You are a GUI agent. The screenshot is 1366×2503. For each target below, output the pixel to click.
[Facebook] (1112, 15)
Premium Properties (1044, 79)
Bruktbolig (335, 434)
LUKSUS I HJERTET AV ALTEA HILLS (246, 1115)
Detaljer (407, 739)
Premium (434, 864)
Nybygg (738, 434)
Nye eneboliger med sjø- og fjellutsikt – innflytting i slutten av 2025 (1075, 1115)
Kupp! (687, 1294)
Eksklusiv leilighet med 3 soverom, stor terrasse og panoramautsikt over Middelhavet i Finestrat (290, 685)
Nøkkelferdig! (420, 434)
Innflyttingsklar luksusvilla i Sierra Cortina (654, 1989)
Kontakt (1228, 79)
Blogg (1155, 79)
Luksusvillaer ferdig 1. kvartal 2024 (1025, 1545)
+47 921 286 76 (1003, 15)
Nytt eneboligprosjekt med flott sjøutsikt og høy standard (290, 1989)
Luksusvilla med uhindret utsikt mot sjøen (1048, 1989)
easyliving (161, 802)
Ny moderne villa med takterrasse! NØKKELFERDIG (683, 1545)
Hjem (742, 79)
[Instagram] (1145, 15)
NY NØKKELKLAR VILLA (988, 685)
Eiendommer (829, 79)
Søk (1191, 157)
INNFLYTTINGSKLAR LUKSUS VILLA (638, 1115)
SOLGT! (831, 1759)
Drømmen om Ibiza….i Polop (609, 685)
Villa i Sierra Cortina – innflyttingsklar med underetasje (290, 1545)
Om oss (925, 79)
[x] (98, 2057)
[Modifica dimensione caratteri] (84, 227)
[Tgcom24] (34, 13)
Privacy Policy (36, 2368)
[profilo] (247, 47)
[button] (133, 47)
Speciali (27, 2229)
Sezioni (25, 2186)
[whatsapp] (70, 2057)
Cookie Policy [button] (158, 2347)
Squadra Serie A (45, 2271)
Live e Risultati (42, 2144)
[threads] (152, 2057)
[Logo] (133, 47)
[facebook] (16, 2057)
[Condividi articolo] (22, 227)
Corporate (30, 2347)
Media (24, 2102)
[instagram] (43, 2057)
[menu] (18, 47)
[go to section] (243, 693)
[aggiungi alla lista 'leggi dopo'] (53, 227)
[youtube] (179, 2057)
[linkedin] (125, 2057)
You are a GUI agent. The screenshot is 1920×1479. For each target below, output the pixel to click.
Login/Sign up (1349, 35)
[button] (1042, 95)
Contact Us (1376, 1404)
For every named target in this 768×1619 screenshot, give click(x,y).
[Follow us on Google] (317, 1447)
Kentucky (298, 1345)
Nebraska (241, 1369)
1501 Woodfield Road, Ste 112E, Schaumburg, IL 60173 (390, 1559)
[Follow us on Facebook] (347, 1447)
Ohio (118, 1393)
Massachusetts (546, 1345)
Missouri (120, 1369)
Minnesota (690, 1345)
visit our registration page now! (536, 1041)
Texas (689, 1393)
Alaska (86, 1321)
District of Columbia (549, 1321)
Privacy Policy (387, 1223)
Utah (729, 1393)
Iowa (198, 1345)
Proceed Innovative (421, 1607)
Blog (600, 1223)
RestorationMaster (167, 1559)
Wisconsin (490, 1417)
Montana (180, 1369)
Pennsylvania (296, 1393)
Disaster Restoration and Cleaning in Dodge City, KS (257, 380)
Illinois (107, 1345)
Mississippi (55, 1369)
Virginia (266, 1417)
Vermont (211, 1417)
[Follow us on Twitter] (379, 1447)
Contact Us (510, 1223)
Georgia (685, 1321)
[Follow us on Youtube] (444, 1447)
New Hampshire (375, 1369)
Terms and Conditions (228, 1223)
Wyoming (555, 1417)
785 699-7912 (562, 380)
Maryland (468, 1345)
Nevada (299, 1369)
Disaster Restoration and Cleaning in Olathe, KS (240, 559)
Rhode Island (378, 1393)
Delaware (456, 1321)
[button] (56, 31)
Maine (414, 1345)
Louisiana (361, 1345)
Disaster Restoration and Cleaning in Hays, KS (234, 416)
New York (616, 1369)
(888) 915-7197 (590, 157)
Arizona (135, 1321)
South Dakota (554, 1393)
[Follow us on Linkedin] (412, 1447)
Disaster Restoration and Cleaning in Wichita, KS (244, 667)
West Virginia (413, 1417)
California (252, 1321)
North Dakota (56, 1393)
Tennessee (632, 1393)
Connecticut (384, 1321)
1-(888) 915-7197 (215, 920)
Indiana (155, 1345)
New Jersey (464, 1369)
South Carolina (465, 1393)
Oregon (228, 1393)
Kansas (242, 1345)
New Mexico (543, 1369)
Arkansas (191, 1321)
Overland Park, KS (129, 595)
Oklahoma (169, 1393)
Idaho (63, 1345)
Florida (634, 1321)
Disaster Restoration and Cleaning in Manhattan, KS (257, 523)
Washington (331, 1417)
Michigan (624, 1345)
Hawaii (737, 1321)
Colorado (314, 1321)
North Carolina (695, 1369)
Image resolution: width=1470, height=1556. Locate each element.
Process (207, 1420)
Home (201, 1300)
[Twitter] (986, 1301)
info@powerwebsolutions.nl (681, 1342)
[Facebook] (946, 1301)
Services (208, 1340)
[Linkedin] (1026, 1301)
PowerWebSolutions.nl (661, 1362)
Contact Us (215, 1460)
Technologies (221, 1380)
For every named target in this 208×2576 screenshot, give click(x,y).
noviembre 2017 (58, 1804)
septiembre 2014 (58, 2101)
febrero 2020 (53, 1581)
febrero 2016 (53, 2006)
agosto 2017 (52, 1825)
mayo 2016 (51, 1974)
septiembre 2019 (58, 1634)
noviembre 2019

=-=-=

**EXERCISE PROMPT**
Repeat the material from above exactly, word for word.

**YOUR RESPONSE**
You are a GUI agent. The screenshot is 1366×2503. For each target below, output the pixel to click.
[Facebook] (1112, 15)
Premium Properties (1044, 79)
Bruktbolig (335, 434)
LUKSUS I HJERTET AV ALTEA HILLS (246, 1115)
Detaljer (407, 739)
Premium (434, 864)
Nybygg (738, 434)
Nye eneboliger med sjø- og fjellutsikt – innflytting i slutten av 2025 (1075, 1115)
Kupp! (687, 1294)
Eksklusiv leilighet med 3 soverom, stor terrasse og panoramautsikt over Middelhavet i Finestrat (290, 685)
Nøkkelferdig! (420, 434)
Innflyttingsklar luksusvilla i Sierra Cortina (654, 1989)
Kontakt (1228, 79)
Blogg (1155, 79)
Luksusvillaer ferdig 1. kvartal 2024 (1025, 1545)
+47 921 286 76 (1003, 15)
Nytt eneboligprosjekt med flott sjøutsikt og høy standard (290, 1989)
Luksusvilla med uhindret utsikt mot sjøen (1048, 1989)
easyliving (161, 802)
Ny moderne villa med takterrasse! NØKKELFERDIG (683, 1545)
Hjem (742, 79)
[Instagram] (1145, 15)
NY NØKKELKLAR VILLA (988, 685)
Eiendommer (829, 79)
Søk (1191, 157)
INNFLYTTINGSKLAR LUKSUS VILLA (638, 1115)
SOLGT! (831, 1759)
Drømmen om Ibiza….i Polop (609, 685)
Villa i Sierra Cortina – innflyttingsklar med underetasje (290, 1545)
Om oss (925, 79)
[x] (98, 2057)
[Modifica dimensione caratteri] (84, 227)
[Tgcom24] (34, 13)
Privacy Policy (36, 2368)
[profilo] (247, 47)
[button] (133, 47)
Speciali (27, 2229)
Sezioni (25, 2186)
[whatsapp] (70, 2057)
Cookie Policy [button] (158, 2347)
Squadra Serie A (45, 2271)
Live e Risultati (42, 2144)
[threads] (152, 2057)
[Logo] (133, 47)
[facebook] (16, 2057)
[Condividi articolo] (22, 227)
Corporate (30, 2347)
Media (24, 2102)
[instagram] (43, 2057)
[menu] (18, 47)
[go to section] (243, 693)
[aggiungi alla lista 'leggi dopo'] (53, 227)
[youtube] (179, 2057)
[linkedin] (125, 2057)
You are a GUI agent. The screenshot is 1920×1479. For each target below, output the pixel to click.
Login/Sign up (1349, 35)
[button] (1042, 95)
Contact Us (1376, 1404)
For every named target in this 768×1619 screenshot, give click(x,y).
[Follow us on Google] (317, 1447)
Kentucky (298, 1345)
Nebraska (241, 1369)
1501 Woodfield Road, Ste 112E, Schaumburg, IL 60173 (390, 1559)
[Follow us on Facebook] (347, 1447)
Ohio (118, 1393)
Massachusetts (546, 1345)
Missouri (120, 1369)
Minnesota (690, 1345)
visit our registration page now! (536, 1041)
Texas (689, 1393)
Alaska (86, 1321)
District of Columbia (549, 1321)
Privacy Policy (387, 1223)
Utah (729, 1393)
Iowa (198, 1345)
Proceed Innovative (421, 1607)
Blog (600, 1223)
RestorationMaster (167, 1559)
Wisconsin (490, 1417)
Montana (180, 1369)
Pennsylvania (296, 1393)
Disaster Restoration and Cleaning in Dodge City, KS (257, 380)
Illinois (107, 1345)
Mississippi (55, 1369)
Virginia (266, 1417)
Vermont (211, 1417)
[Follow us on Twitter] (379, 1447)
Contact Us (510, 1223)
Georgia (685, 1321)
[Follow us on Youtube] (444, 1447)
New Hampshire (375, 1369)
Terms and Conditions (228, 1223)
Wyoming (555, 1417)
785 699-7912 (562, 380)
Maryland (468, 1345)
Nevada (299, 1369)
Disaster Restoration and Cleaning in Olathe, KS (240, 559)
Rhode Island (378, 1393)
Delaware (456, 1321)
[button] (56, 31)
Maine (414, 1345)
Louisiana (361, 1345)
Disaster Restoration and Cleaning in Hays, KS (234, 416)
New York (616, 1369)
(888) 915-7197 (590, 157)
Arizona (135, 1321)
South Dakota (554, 1393)
[Follow us on Linkedin] (412, 1447)
Disaster Restoration and Cleaning in Wichita, KS (244, 667)
West Virginia (413, 1417)
California (252, 1321)
North Dakota (56, 1393)
Tennessee (632, 1393)
Connecticut (384, 1321)
1-(888) 915-7197 (215, 920)
Indiana (155, 1345)
New Jersey (464, 1369)
South Carolina (465, 1393)
Oregon (228, 1393)
Kansas (242, 1345)
New Mexico (543, 1369)
Arkansas (191, 1321)
Overland Park, KS (129, 595)
Oklahoma (169, 1393)
Idaho (63, 1345)
Florida (634, 1321)
Disaster Restoration and Cleaning in Manhattan, KS (257, 523)
Washington (331, 1417)
Michigan (624, 1345)
Hawaii (737, 1321)
Colorado (314, 1321)
North Carolina (695, 1369)
Image resolution: width=1470, height=1556. Locate each element.
Process (207, 1420)
Home (201, 1300)
[Twitter] (986, 1301)
info@powerwebsolutions.nl (681, 1342)
[Facebook] (946, 1301)
Services (208, 1340)
[Linkedin] (1026, 1301)
PowerWebSolutions.nl (661, 1362)
Contact Us (215, 1460)
Technologies (221, 1380)
For every named target in this 208×2576 screenshot, give click(x,y).
noviembre 2017 (58, 1804)
septiembre 2014 (58, 2101)
febrero 2020 (53, 1581)
febrero 2016 (53, 2006)
agosto 2017 (52, 1825)
mayo 2016 (51, 1974)
septiembre 2019 (58, 1634)
noviembre 2019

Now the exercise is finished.